Soal Pernyataan Bahlil Stok BBM Hanya 21 Hari, Anggota DPR Minta Masyarakat Berhemat | IVoox Indonesia

9 Maret 2026

Soal Pernyataan Bahlil Stok BBM Hanya 21 Hari, Anggota DPR Minta Masyarakat Berhemat

rachmat gobel
Rachmat Gobel/dpr.go.id

IVOOX.id – Anggota Komisi VI DPR RI Rahmat Gobel menilai pernyataan Menteri Energi dan Sumber Daya Mineral (ESDM) Bahlil Lahadalia mengenai stok bahan bakar minyak (BBM) nasional yang hanya cukup untuk 21 hari merupakan bentuk keterbukaan pemerintah kepada publik terkait kondisi cadangan energi nasional.

“Kita harus terbuka kepada masyarakat mengenai kondisi yang ada. Di saat yang sama, masyarakat juga perlu diajak untuk menyikapi situasi ini dengan bijak, misalnya dengan mulai berhemat dalam penggunaan energi,” ujar Gobel dalam keterangan resmi yang diterima Ivoox.id Minggu (8/3/2026).

Politisi Fraksi Partai NasDem itu menjelaskan konflik yang terjadi di kawasan Timur Tengah, termasuk ketegangan antara Iran, Israel, dan Amerika Serikat, memunculkan kekhawatiran terhadap stabilitas pasokan energi global, baik minyak, gas, maupun listrik.

Namun, menurut Gobel, kondisi tersebut juga dapat menjadi momentum bagi pemerintah dan para pemangku kepentingan untuk memperkuat sistem ketahanan energi nasional. Ia menekankan perlunya langkah strategis dari pemerintah bersama perusahaan energi milik negara.

“Yang paling penting, menurut saya adalah pemerintah, termasuk PLN dan Pertamina, harus mengambil langkah strategis. Ini menjadi pengalaman penting bagi kita untuk melihat apa yang masih kurang dan apa pekerjaan rumah yang harus segera kita selesaikan,” katanya.

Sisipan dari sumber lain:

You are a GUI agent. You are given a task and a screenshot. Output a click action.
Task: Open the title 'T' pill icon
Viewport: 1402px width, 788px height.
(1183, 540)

Salah satu pekerjaan rumah yang perlu segera diselesaikan adalah percepatan investasi di sektor energi, terutama pada pengolahan energi seperti pembangunan kilang (refinery) serta pengembangan energi baru terbarukan. Gobel menilai pemerintah perlu menciptakan iklim investasi yang kondusif agar proyek-proyek strategis di sektor energi dapat berjalan lebih cepat.

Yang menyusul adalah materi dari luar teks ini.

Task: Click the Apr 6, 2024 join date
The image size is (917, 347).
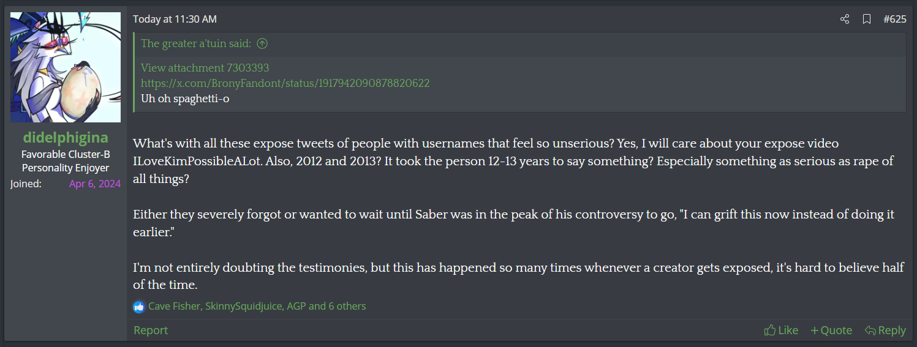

Ia juga mengimbau masyarakat untuk menggunakan energi secara bijak dan tidak melakukan pembelian BBM secara berlebihan. Menurutnya, tindakan panic buying justru dapat memperburuk kondisi distribusi energi di lapangan.

“Dalam hal Ini perlu edukasi tidak hanya dari pemerintah, namun juga seluruh elemen bangsa kepada masyarakat untuk tidak panic buying dengan melakukan pembelian berlebih atau bahkan penimbunan BBM yang justru akan memperparah kondisi di lapangan. Sekali lagi ini pembelajaran bagi kita semua. Sebagai negara besar, kita harus memperkuat sistem energi kita agar lebih tangguh dan tidak mudah terpengaruh oleh dinamika global,” ujarnya.